# Required work:
A - Answer these from the passage on masked wrestlers:
(i) Where was the 1915 international tournament crashed by The Masked Marvel held?
(ii) Under what name did Tony Atlas debut in his feud with Randy Savage?
(iii) During which period did many Japanese masked stars appear in World Championship Wrestling?
B - In the listing, revise the part that opens with the line containing "1920x1020 pixels." and closes with the line containing "pos(1152,926)" so that "sidebar" becomes "side panel", and omit the pictures.

# Excerpt:
--- start ---
This is a list of masked wrestlers. The earliest known masked wrestler in the United States was The Masked Marvel who famously "crashed" the international tournament, which featured many of the top stars of the "Farmer" Burns-Frank Gotch era, held at the Manhattan Opera House in 1915. In North America, many professional wrestlers have traditionally worn masks after they had been used in an area, or "territory", that their popularity and drawing ability diminished, it would be an easy way for a wrestler to begin working in a new area as a "fresh face". Sometimes workers wore masks in one territory and unmasked in another territory in order to keep their two identities separate. Several wrestlers used one or two personas for their entire career such as The Destroyer (1962–1984), Mr. Wrestling (1965–1983) and Masked Superstar (1976–1986). Tony Atlas debuted as the Black Atlas in a feud with Randy Savage around 1976.

Wrestling masks also have a significant cultural importance in lucha libre, and puroresu to a lesser extent; famed luchadores such as Blue Demon, Mil Máscaras and El Santo have achieved an almost iconic status in Mexico. In Japan, masked wrestlers are also very popular. Many are heavily influenced by anime and manga characters such as Tiger Mask and Black Tiger during the 1980s, and Jushin Thunder Liger in the 90s. Many of these stars would appear in World Championship Wrestling during the "Monday Night Wars" period.
--- end ---
# Given entries:
--- start ---
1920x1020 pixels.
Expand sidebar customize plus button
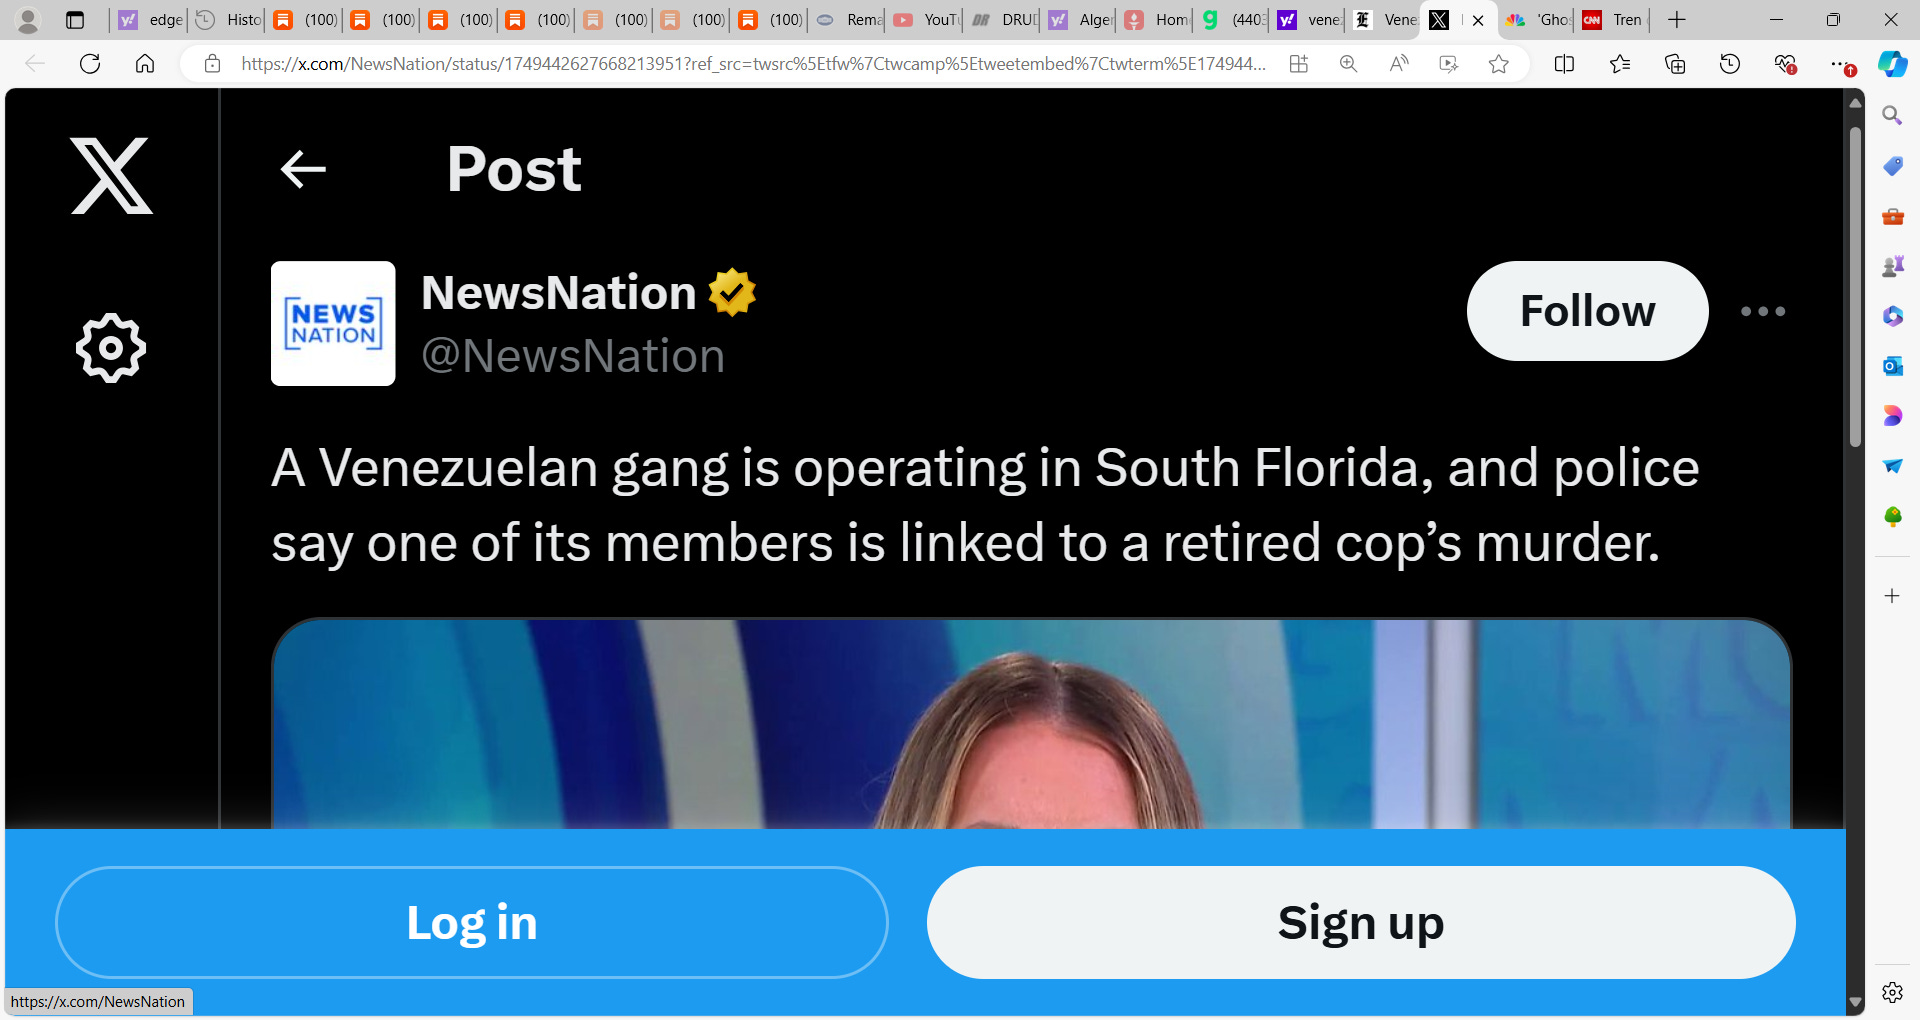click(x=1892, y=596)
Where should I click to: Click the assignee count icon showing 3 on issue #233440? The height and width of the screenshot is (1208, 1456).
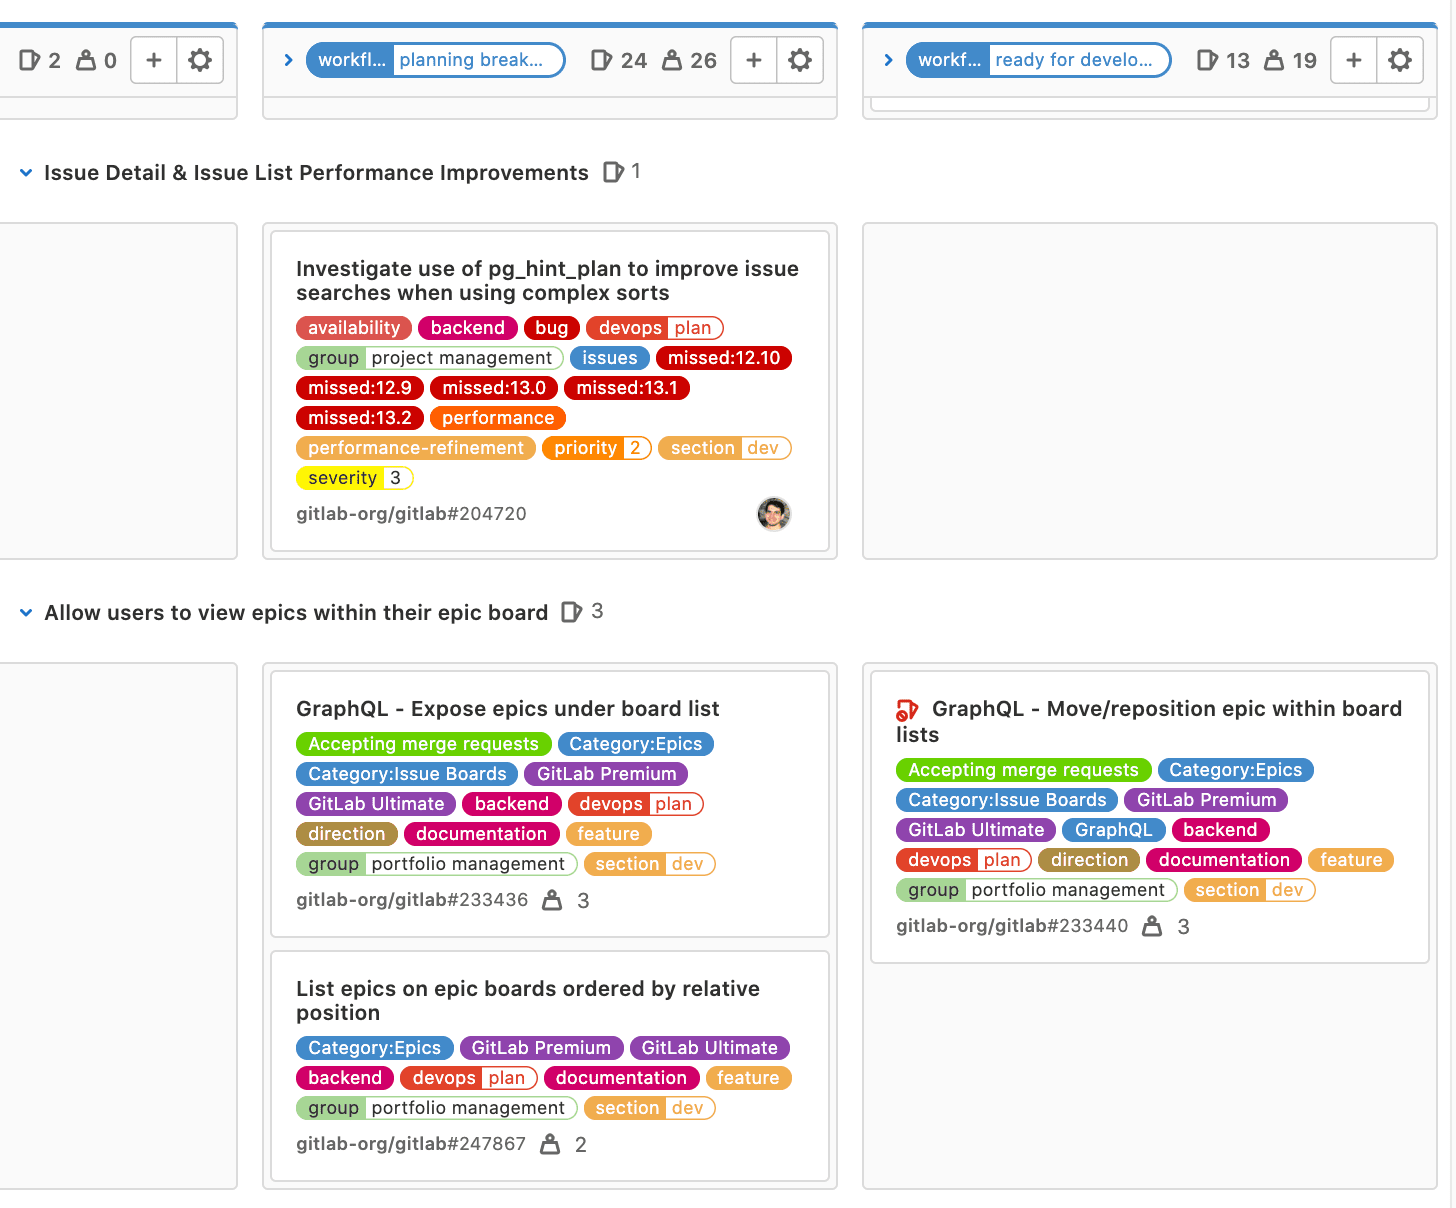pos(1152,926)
--- end ---
--- start ---
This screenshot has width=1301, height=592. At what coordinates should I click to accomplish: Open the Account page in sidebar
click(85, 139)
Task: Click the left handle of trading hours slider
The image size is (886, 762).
--- end ---
# Task-by-task outputs:
A -
(i) The Manhattan Opera House.
(ii) The Black Atlas.
(iii) The "Monday Night Wars" period.

B -
1920x1020 pixels.
Expand side panel customize plus button
click(x=1892, y=596)
Where should I click to: Click the assignee count icon showing 3 on issue #233440? The height and width of the screenshot is (1208, 1456).
pos(1152,926)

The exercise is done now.